[Opening Data listing section]
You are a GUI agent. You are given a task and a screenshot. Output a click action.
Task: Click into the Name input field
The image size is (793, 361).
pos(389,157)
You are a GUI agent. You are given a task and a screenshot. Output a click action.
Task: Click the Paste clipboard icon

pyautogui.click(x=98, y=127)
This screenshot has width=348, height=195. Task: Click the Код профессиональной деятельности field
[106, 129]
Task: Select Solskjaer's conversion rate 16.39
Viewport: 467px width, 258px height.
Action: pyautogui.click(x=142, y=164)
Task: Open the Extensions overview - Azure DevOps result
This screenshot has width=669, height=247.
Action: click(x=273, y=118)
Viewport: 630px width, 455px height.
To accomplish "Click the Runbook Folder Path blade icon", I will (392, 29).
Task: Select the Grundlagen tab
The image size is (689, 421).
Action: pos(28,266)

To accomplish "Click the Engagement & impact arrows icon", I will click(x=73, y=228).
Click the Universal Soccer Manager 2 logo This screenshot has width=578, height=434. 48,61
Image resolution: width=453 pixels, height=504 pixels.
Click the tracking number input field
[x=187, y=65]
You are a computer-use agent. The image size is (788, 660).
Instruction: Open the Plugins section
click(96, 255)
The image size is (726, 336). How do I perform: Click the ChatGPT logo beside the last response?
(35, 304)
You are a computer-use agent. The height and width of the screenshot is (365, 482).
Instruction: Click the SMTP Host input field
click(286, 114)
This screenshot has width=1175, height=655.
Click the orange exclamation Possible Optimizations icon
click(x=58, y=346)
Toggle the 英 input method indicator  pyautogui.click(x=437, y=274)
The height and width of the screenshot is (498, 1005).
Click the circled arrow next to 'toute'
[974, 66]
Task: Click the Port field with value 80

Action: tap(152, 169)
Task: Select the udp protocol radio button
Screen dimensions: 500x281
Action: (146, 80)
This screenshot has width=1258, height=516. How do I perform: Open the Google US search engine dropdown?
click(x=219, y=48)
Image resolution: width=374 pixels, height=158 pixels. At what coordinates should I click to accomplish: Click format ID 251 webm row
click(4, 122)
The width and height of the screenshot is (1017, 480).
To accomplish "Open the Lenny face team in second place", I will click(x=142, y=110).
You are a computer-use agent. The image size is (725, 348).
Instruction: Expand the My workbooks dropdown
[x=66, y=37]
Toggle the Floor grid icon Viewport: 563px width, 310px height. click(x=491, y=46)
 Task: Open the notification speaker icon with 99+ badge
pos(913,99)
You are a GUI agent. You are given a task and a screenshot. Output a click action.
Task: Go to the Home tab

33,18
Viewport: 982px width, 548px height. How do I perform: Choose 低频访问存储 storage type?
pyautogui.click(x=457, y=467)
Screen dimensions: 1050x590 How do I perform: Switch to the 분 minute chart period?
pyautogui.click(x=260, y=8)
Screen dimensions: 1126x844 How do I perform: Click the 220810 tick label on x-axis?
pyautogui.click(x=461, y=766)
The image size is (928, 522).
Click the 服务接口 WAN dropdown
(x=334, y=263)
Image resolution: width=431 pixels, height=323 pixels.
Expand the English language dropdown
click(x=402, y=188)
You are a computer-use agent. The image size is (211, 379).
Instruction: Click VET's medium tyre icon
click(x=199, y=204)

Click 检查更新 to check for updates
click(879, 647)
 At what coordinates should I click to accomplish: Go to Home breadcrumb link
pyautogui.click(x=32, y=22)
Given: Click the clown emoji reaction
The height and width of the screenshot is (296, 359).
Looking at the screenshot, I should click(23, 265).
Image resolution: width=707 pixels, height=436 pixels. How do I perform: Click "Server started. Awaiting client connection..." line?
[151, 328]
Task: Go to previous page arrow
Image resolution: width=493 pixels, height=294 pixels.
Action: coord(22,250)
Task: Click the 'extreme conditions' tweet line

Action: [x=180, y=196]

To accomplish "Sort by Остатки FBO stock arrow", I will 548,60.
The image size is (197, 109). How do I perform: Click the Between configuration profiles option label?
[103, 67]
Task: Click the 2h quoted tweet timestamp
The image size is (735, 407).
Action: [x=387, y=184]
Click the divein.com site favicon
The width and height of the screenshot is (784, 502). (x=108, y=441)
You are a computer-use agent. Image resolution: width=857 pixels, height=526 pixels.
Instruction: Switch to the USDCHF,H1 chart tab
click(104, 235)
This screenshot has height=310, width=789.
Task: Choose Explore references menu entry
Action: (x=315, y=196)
[Closing Data listing section]
Directions for this task.
All of the entries need to be given again, word for word.

Response box.
You are a GUI agent. You are given a task and a screenshot. Output a click action.
Task: Click into the Name input field
The image size is (793, 361).
pos(389,157)
You are a GUI agent. You are given a task and a screenshot. Output a click action.
Task: Click the Paste clipboard icon

pyautogui.click(x=98, y=127)
This screenshot has width=348, height=195. Task: Click the Код профессиональной деятельности field
[106, 129]
Task: Select Solskjaer's conversion rate 16.39
Viewport: 467px width, 258px height.
Action: pyautogui.click(x=142, y=164)
Task: Open the Extensions overview - Azure DevOps result
This screenshot has width=669, height=247.
Action: click(x=273, y=118)
Viewport: 630px width, 455px height.
To accomplish "Click the Runbook Folder Path blade icon", I will (392, 29).
Task: Select the Grundlagen tab
The image size is (689, 421).
Action: pos(28,266)

To accomplish "Click the Engagement & impact arrows icon", I will click(x=73, y=228).
Click the Universal Soccer Manager 2 logo This screenshot has width=578, height=434. 48,61
Image resolution: width=453 pixels, height=504 pixels.
Click the tracking number input field
[x=187, y=65]
You are a computer-use agent. The image size is (788, 660).
Instruction: Open the Plugins section
click(96, 255)
The image size is (726, 336). How do I perform: Click the ChatGPT logo beside the last response?
(35, 304)
You are a computer-use agent. The height and width of the screenshot is (365, 482).
Instruction: Click the SMTP Host input field
click(286, 114)
This screenshot has width=1175, height=655.
Click the orange exclamation Possible Optimizations icon
click(x=58, y=346)
Toggle the 英 input method indicator  pyautogui.click(x=437, y=274)
The height and width of the screenshot is (498, 1005).
Click the circled arrow next to 'toute'
[974, 66]
Task: Click the Port field with value 80

Action: tap(152, 169)
Task: Select the udp protocol radio button
Screen dimensions: 500x281
Action: (146, 80)
This screenshot has width=1258, height=516. How do I perform: Open the Google US search engine dropdown?
click(x=219, y=48)
Image resolution: width=374 pixels, height=158 pixels. At what coordinates should I click to accomplish: Click format ID 251 webm row
click(4, 122)
The width and height of the screenshot is (1017, 480).
To accomplish "Open the Lenny face team in second place", I will click(x=142, y=110).
You are a computer-use agent. The image size is (725, 348).
Instruction: Expand the My workbooks dropdown
[x=66, y=37]
Toggle the Floor grid icon Viewport: 563px width, 310px height. click(x=491, y=46)
 Task: Open the notification speaker icon with 99+ badge
pos(913,99)
You are a GUI agent. You are given a task and a screenshot. Output a click action.
Task: Go to the Home tab

33,18
Viewport: 982px width, 548px height. How do I perform: Choose 低频访问存储 storage type?
pyautogui.click(x=457, y=467)
Screen dimensions: 1050x590 How do I perform: Switch to the 분 minute chart period?
pyautogui.click(x=260, y=8)
Screen dimensions: 1126x844 How do I perform: Click the 220810 tick label on x-axis?
pyautogui.click(x=461, y=766)
The image size is (928, 522).
Click the 服务接口 WAN dropdown
(x=334, y=263)
Image resolution: width=431 pixels, height=323 pixels.
Expand the English language dropdown
click(x=402, y=188)
You are a computer-use agent. The image size is (211, 379).
Instruction: Click VET's medium tyre icon
click(x=199, y=204)

Click 检查更新 to check for updates
click(879, 647)
 At what coordinates should I click to accomplish: Go to Home breadcrumb link
pyautogui.click(x=32, y=22)
Given: Click the clown emoji reaction
The height and width of the screenshot is (296, 359).
Looking at the screenshot, I should click(23, 265).
Image resolution: width=707 pixels, height=436 pixels. How do I perform: Click "Server started. Awaiting client connection..." line?
[151, 328]
Task: Go to previous page arrow
Image resolution: width=493 pixels, height=294 pixels.
Action: coord(22,250)
Task: Click the 'extreme conditions' tweet line

Action: [x=180, y=196]

To accomplish "Sort by Остатки FBO stock arrow", I will 548,60.
The image size is (197, 109). How do I perform: Click the Between configuration profiles option label?
[103, 67]
Task: Click the 2h quoted tweet timestamp
The image size is (735, 407).
Action: [x=387, y=184]
Click the divein.com site favicon
The width and height of the screenshot is (784, 502). (x=108, y=441)
You are a computer-use agent. Image resolution: width=857 pixels, height=526 pixels.
Instruction: Switch to the USDCHF,H1 chart tab
click(104, 235)
This screenshot has height=310, width=789.
Task: Choose Explore references menu entry
Action: (x=315, y=196)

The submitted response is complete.